Tax Deductions You Can No Longer Count On
The Tax Cuts and Jobs Act of 2017 enacted changed that start to take effect this tax season. Some of these changes are that there are tax deductions that you can no longer take advantage of. In this article, we are going to go over the tax deductions that are going away.
Personal and Dependent Exemptions
Personal and dependent exemptions used to allow you to reduce your taxable income by $4,050 for yourself and any dependents that you claim. Even though these are not technically deductions, they do allow you to reduce your taxable income. Due to the higher standard deduction, the personal and dependent exemptions are being done away with. Depending on the size of your family, the higher standard deduction may not make up for the loss of the exemptions, so you may have to find a back up plan to help reduce your income.
Commuter Tax Benefits
In past tax years there used to be several tax benefits for commuters. But with the TCJA those benefits have been phased out. This includes the $20 a month reimbursement that employers could give to employees for the bicycle commuting expenses tax free. It also removes employer tax deductions for packing, transit, and carpooling benefits paid to employees. Employees can still receive up to $260 a month tax free for parking, transit, and vanpooling benefits. But these are not longer deductible to the employer.
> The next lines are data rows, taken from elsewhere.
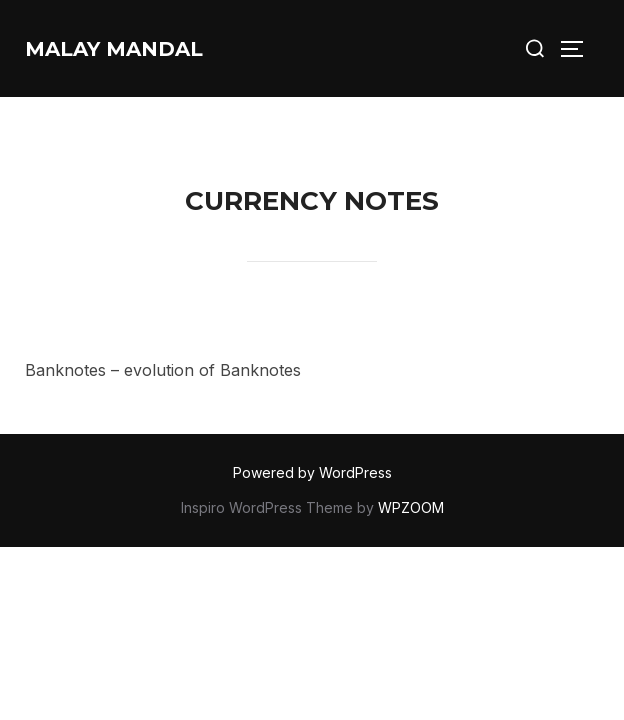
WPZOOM (411, 507)
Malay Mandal (114, 49)
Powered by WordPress (312, 472)
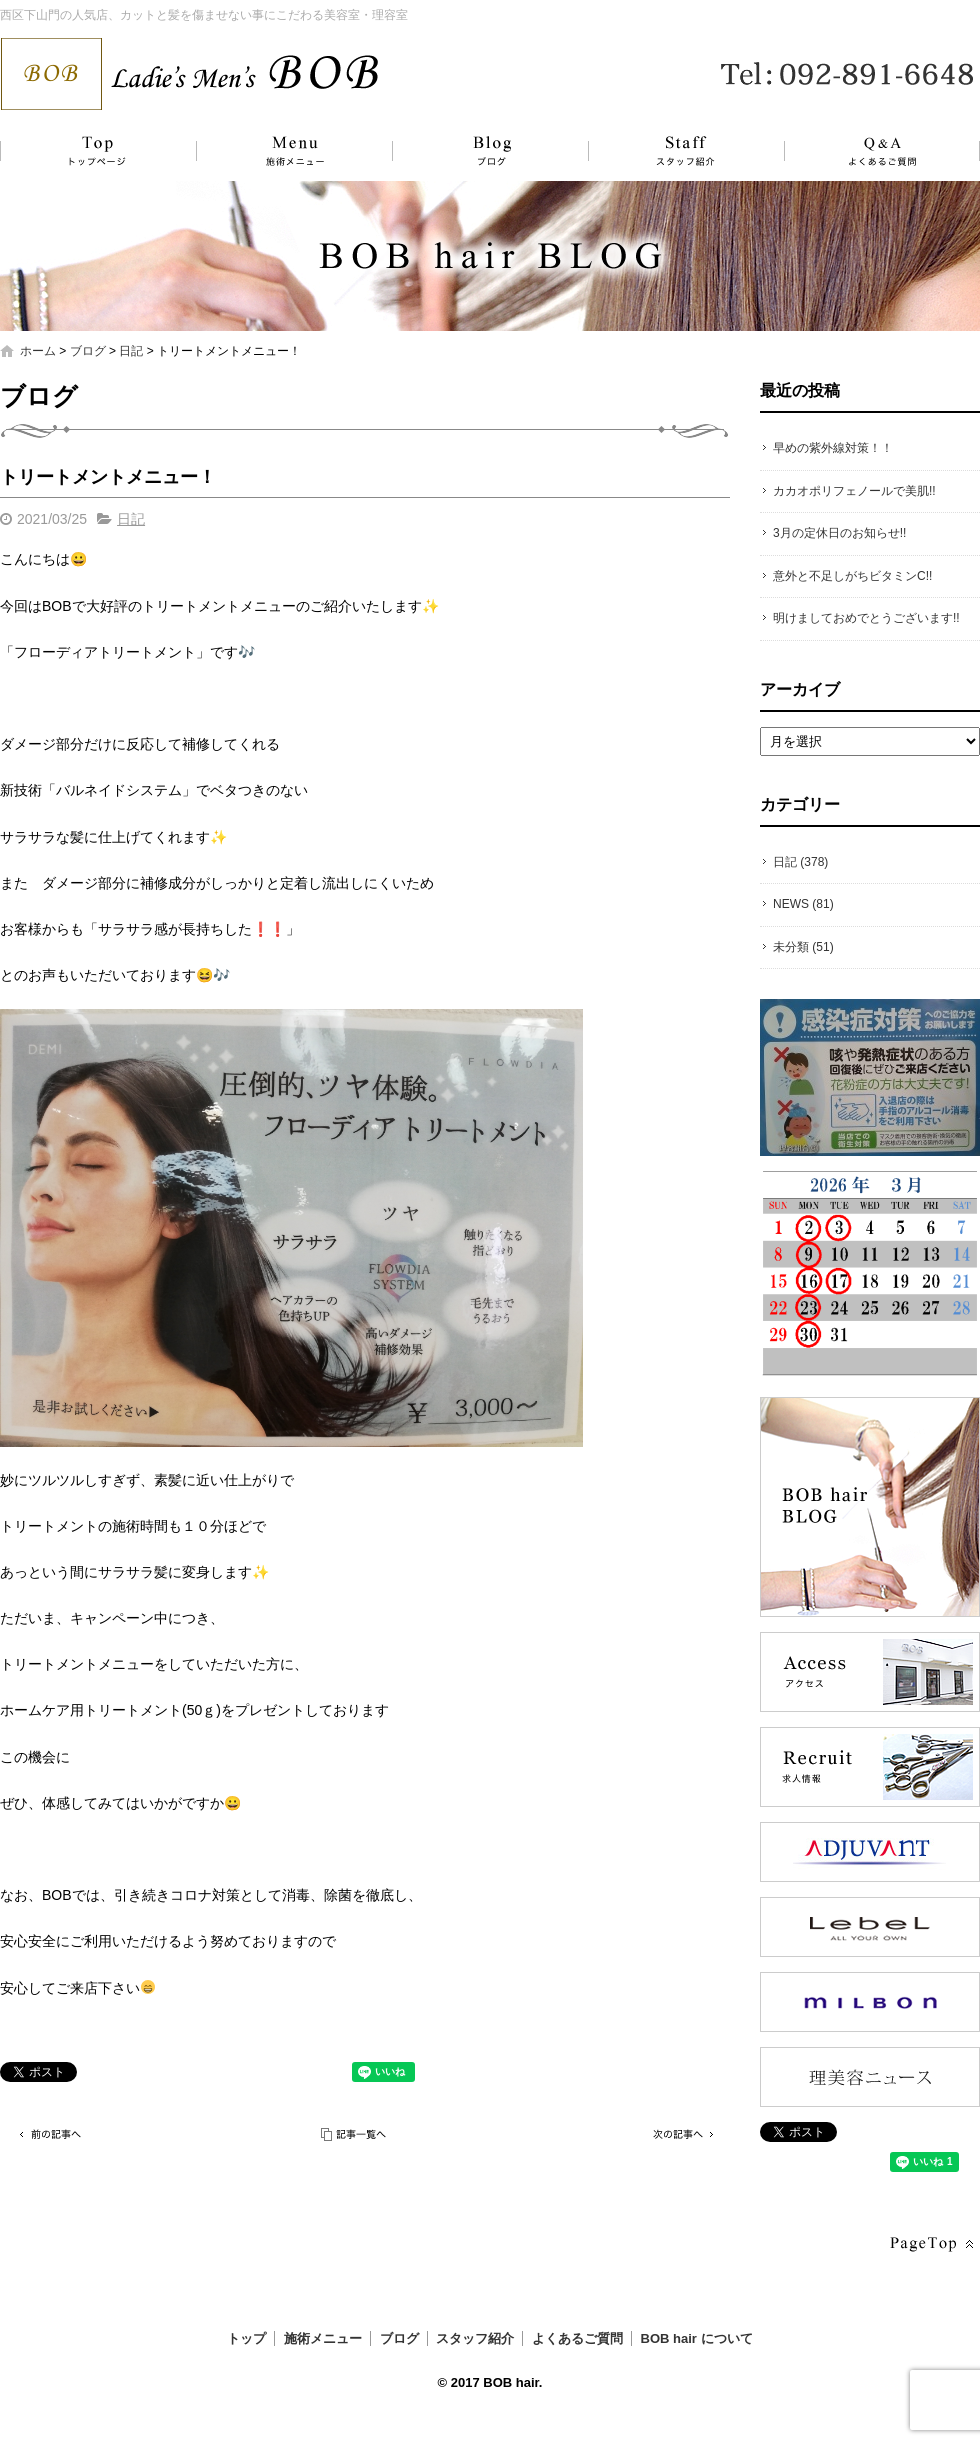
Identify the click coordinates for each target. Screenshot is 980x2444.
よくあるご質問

Under the new tax laws, no expenses for moving are deductible, no matter how far the move is. The only exception is if you are on active military duty and you are moving for a service related reason.
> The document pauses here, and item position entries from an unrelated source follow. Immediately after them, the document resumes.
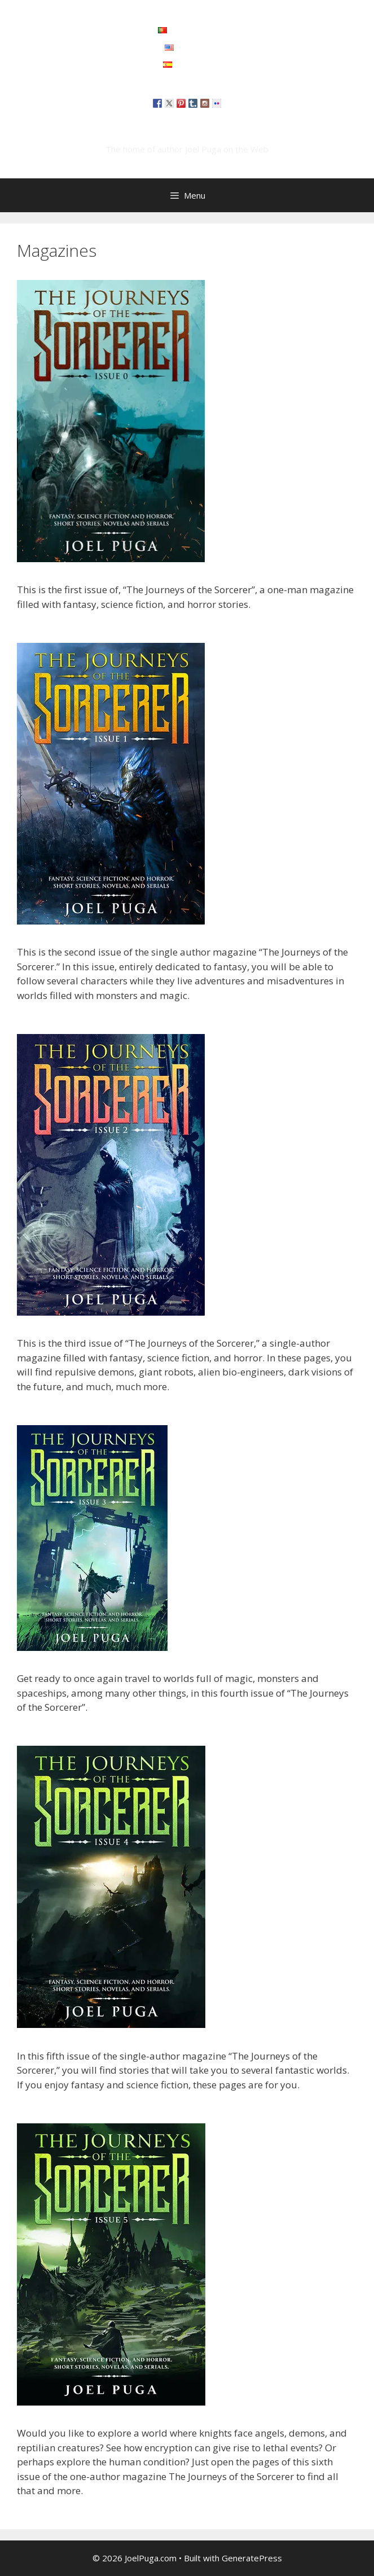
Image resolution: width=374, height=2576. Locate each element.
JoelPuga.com (187, 132)
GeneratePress (252, 2558)
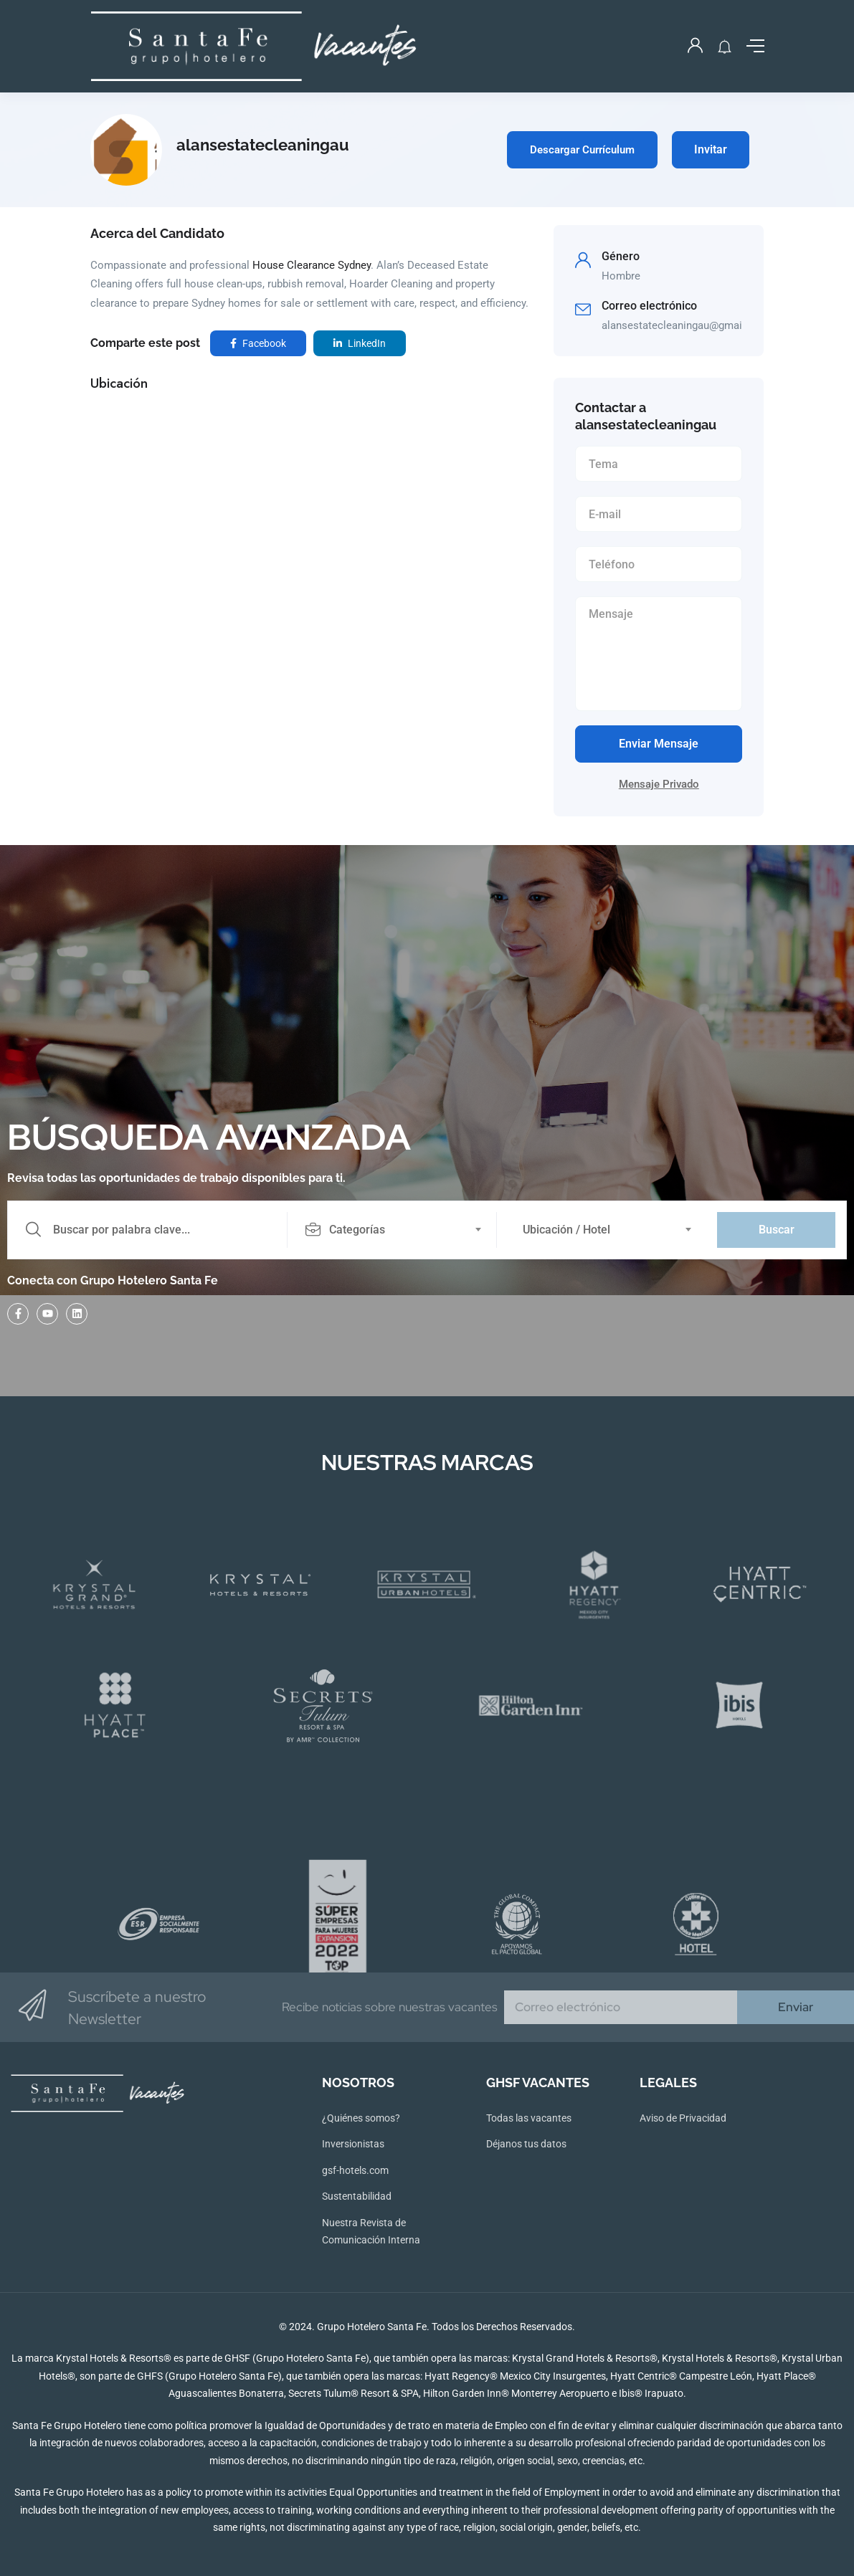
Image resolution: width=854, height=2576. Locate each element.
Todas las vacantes (528, 2118)
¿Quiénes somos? (361, 2118)
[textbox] (391, 1230)
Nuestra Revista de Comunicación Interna (371, 2231)
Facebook (258, 343)
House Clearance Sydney (311, 265)
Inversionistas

The alimony deduction allowed the spouse who was paying alimony to receive a deduction for the amount paid. But the receiving spouse would have to pay taxes on the alimony amount received. Now for any divorces that happen after December 31, 2018 this deduction will no longer be available to the paying spouse and the receiving spouse will not have to pay taxes on the amount. Any alimony payments initiated before December 31, 2018 are not affected by this change.
Casualty and Theft Losses
Now you are no longer able to deduct losses from a disaster or theft that were not covered by your insurance policy. However, if you live in a Presidentially Designed Disaster Zone you can take a disaster loss deduction.
Unreimbursed Job Expenses
In the past, you could deduct unreimbursed job expenses. This would include out of pocket expenses such as travel, transportation, meals, union/professional dues, work-related education, the cost for finding a new job, and uniforms. Now you are no longer able to deduct those expenses. This is a big hit for many people, and you should plan ahead for its effects.
There are also a few other deductions that are going away. These include:
- Foreign Property Taxes: You can no longer deduct taxes paid on foreign real estate.
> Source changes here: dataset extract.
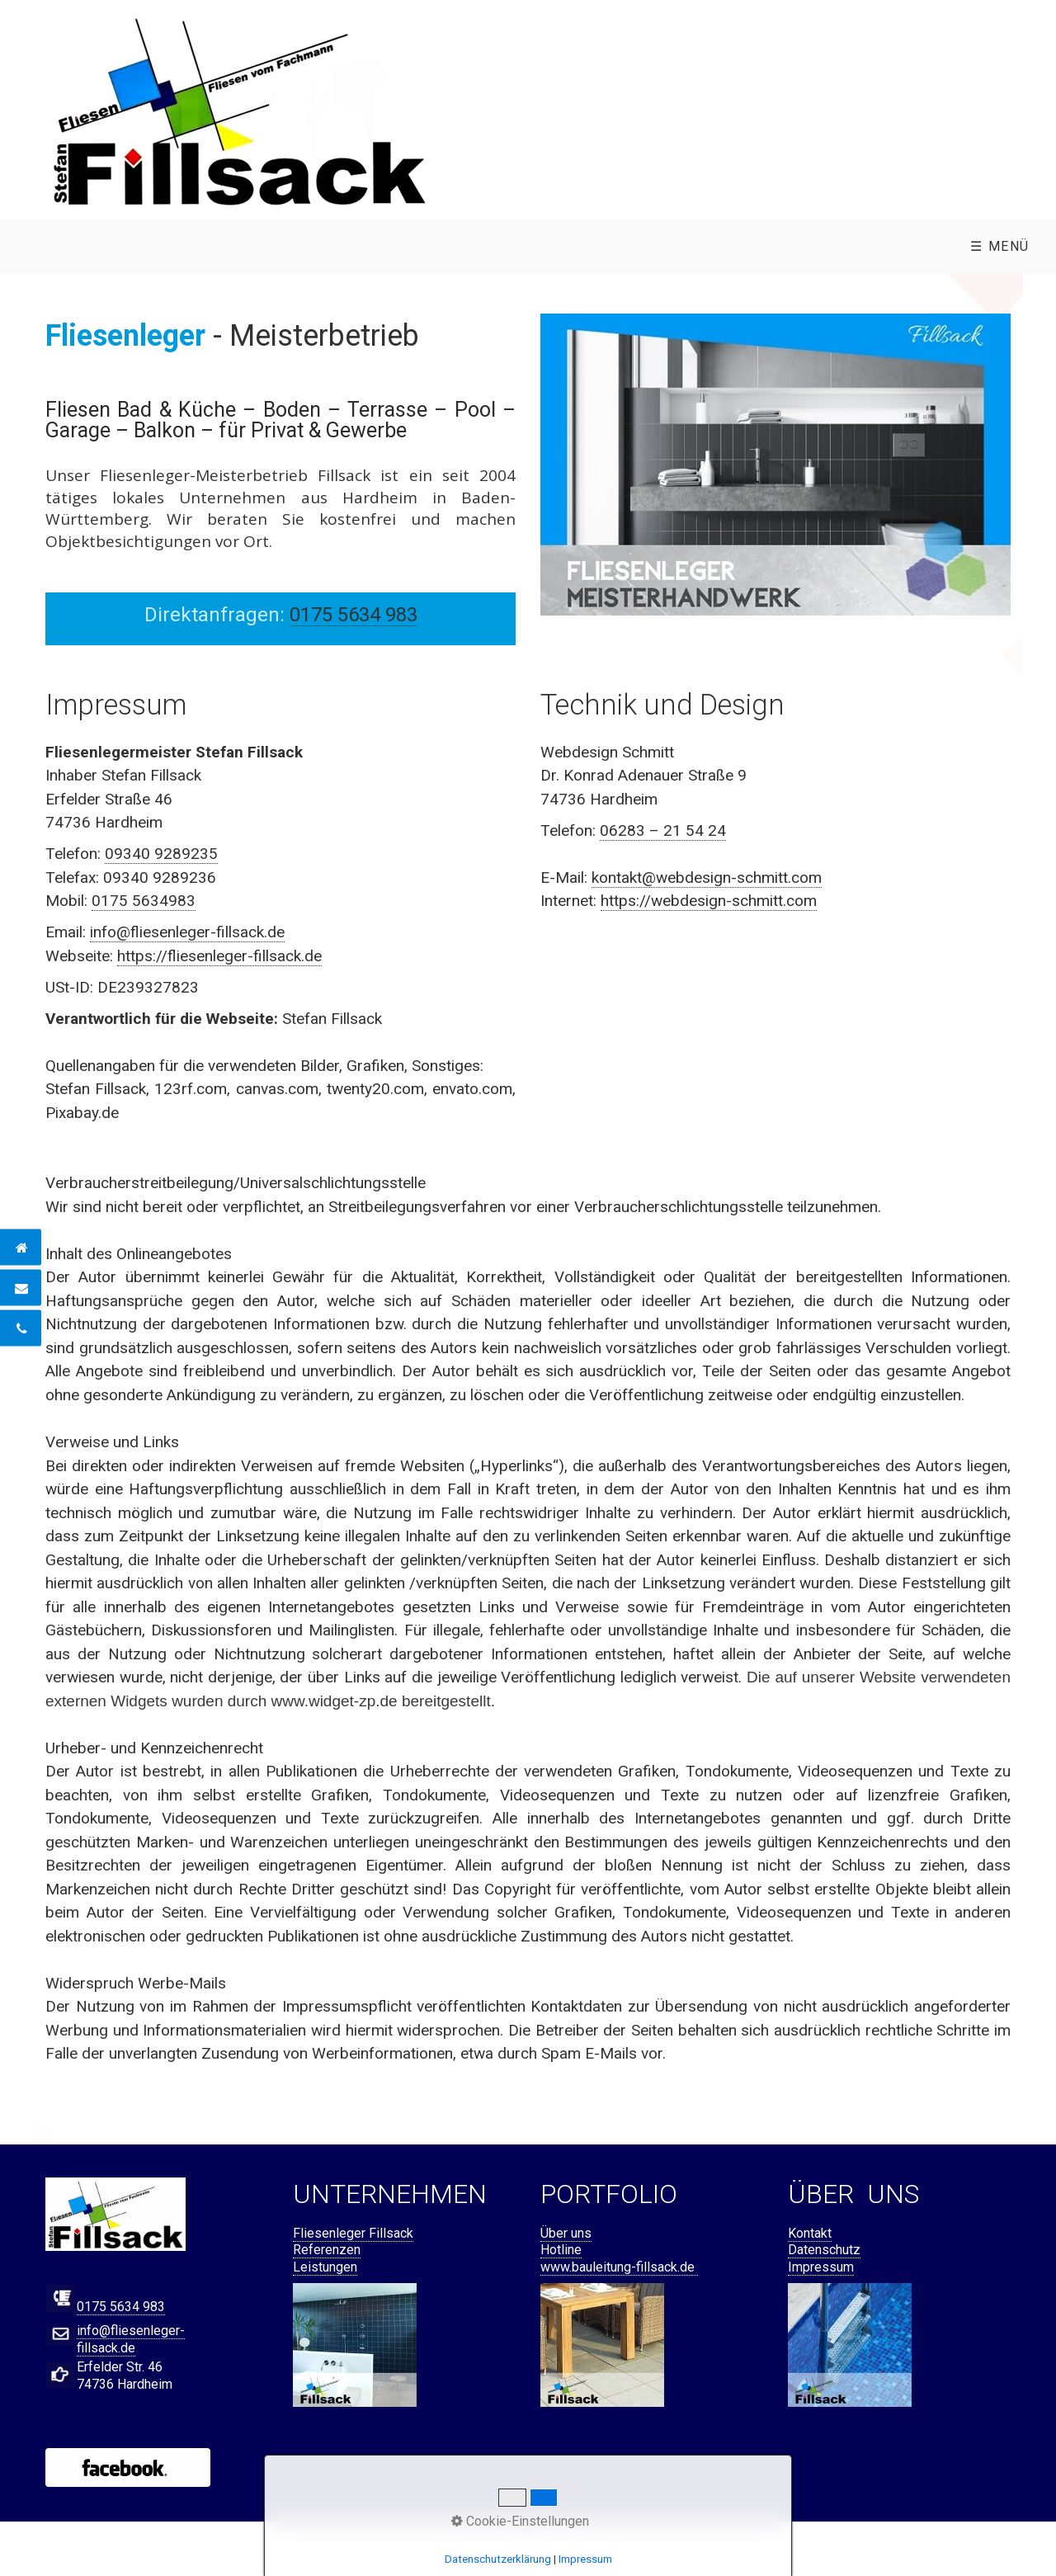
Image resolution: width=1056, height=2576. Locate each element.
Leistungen (325, 2267)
- Investment Expenses: Fees for investment management, tax advice, and legal advice are no longer deductible.
- Tax Preparation Fees: You are no longer able to deduct the cost of software, professional fees, electronic filing fees, and fees to fight issues with the IRS.
Preparing for Your Tax Return
If you are worried about the effects of these tax deductions being taken away are going to have on your return, make sure to plan ahead. Meet with your qualified tax preparer before it is too late, to see if there are any last-minute tax moves you can take advantage of.